Work instructions
Consider the listing below. Extract exactly the lines from the line containing "This screenshot has width=1512, height=803." to the line containing "Task: Click the 30.39", both included.

Study material
---

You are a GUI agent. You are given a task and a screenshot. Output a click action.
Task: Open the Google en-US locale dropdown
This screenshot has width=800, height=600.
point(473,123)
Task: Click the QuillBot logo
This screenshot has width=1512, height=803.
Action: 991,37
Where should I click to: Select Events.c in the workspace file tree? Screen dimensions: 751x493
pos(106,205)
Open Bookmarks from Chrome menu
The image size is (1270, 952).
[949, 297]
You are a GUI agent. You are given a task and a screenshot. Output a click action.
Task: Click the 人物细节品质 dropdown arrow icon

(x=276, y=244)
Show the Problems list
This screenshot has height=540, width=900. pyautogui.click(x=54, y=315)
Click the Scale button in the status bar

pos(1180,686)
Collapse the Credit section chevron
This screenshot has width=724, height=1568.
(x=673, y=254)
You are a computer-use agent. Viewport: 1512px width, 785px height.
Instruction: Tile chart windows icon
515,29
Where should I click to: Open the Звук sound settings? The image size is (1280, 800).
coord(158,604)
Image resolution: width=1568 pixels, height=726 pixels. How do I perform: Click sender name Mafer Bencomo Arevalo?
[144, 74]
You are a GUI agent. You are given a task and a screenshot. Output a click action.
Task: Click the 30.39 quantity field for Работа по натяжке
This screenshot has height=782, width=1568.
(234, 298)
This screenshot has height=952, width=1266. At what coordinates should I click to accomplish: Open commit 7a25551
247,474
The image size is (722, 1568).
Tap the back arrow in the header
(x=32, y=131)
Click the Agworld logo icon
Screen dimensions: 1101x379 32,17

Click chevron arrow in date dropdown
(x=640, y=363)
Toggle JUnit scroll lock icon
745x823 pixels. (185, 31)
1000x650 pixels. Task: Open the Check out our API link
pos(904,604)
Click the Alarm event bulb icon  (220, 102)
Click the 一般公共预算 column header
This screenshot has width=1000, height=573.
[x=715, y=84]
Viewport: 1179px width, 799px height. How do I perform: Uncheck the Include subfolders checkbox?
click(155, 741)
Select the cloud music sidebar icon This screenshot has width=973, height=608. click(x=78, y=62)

---

Output for this task
This screenshot has width=1512, height=803.
Action: 991,37
Where should I click to: Select Events.c in the workspace file tree? Screen dimensions: 751x493
pos(106,205)
Open Bookmarks from Chrome menu
The image size is (1270, 952).
[949, 297]
You are a GUI agent. You are given a task and a screenshot. Output a click action.
Task: Click the 人物细节品质 dropdown arrow icon

(x=276, y=244)
Show the Problems list
This screenshot has height=540, width=900. pyautogui.click(x=54, y=315)
Click the Scale button in the status bar

pos(1180,686)
Collapse the Credit section chevron
This screenshot has width=724, height=1568.
(x=673, y=254)
You are a computer-use agent. Viewport: 1512px width, 785px height.
Instruction: Tile chart windows icon
515,29
Where should I click to: Open the Звук sound settings? The image size is (1280, 800).
coord(158,604)
Image resolution: width=1568 pixels, height=726 pixels. How do I perform: Click sender name Mafer Bencomo Arevalo?
[144, 74]
You are a GUI agent. You are given a task and a screenshot. Output a click action.
Task: Click the 30.39 quantity field for Работа по натяжке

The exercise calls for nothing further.